◆ **EXTRACTED MATERIAL**:
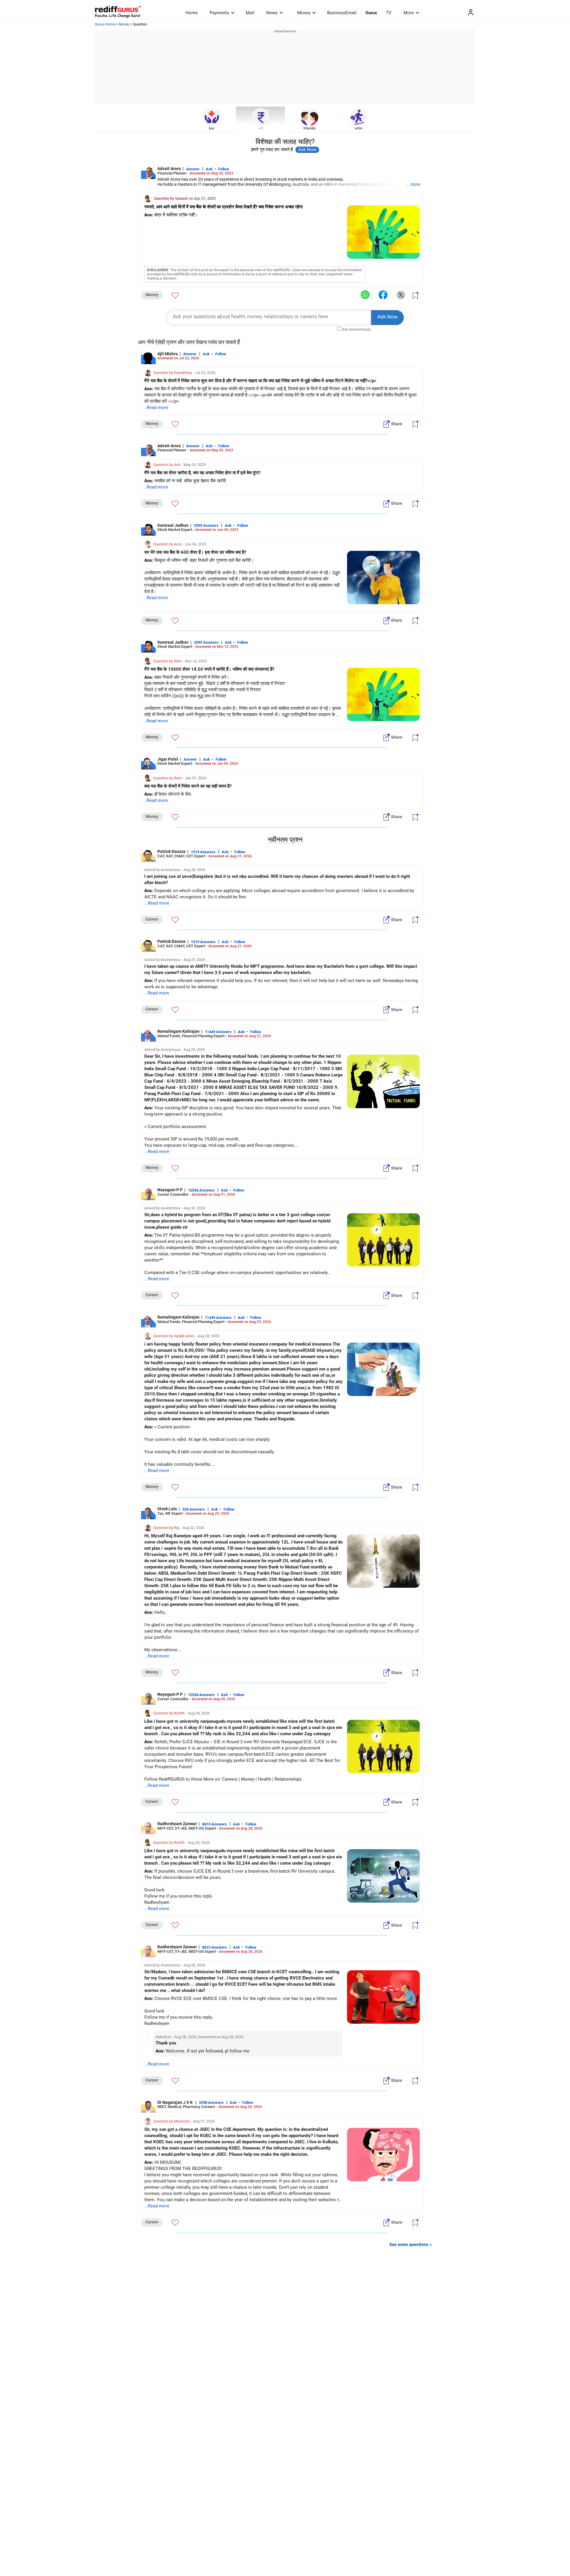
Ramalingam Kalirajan (178, 1031)
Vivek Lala (167, 1508)
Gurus (371, 12)
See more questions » (410, 2244)
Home (192, 12)
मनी (261, 129)
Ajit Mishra (167, 353)
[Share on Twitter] (401, 294)
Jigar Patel (167, 759)
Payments (219, 12)
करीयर (358, 129)
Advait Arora (169, 168)
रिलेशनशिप (309, 129)
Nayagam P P (170, 1189)
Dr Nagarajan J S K (175, 2102)
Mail (250, 12)
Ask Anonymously (356, 329)
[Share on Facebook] (383, 294)
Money (304, 12)
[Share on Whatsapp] (365, 294)
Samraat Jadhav (173, 525)
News (272, 12)
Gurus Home (105, 24)
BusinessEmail (342, 12)
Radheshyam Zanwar (177, 1823)
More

◆ **PROBLEM DESCRIPTION**: At the line with "Mail (250, 12)", start returning lines exactly, and stop after the final line of the listing.

◆ **ANSWER TO THIS PROBLEM**:
Mail (250, 12)
Ask Anonymously (356, 329)
[Share on Facebook] (383, 294)
Money (304, 12)
[Share on Whatsapp] (365, 294)
Samraat Jadhav (173, 525)
News (272, 12)
Gurus Home (105, 24)
BusinessEmail (342, 12)
Radheshyam Zanwar (177, 1823)
More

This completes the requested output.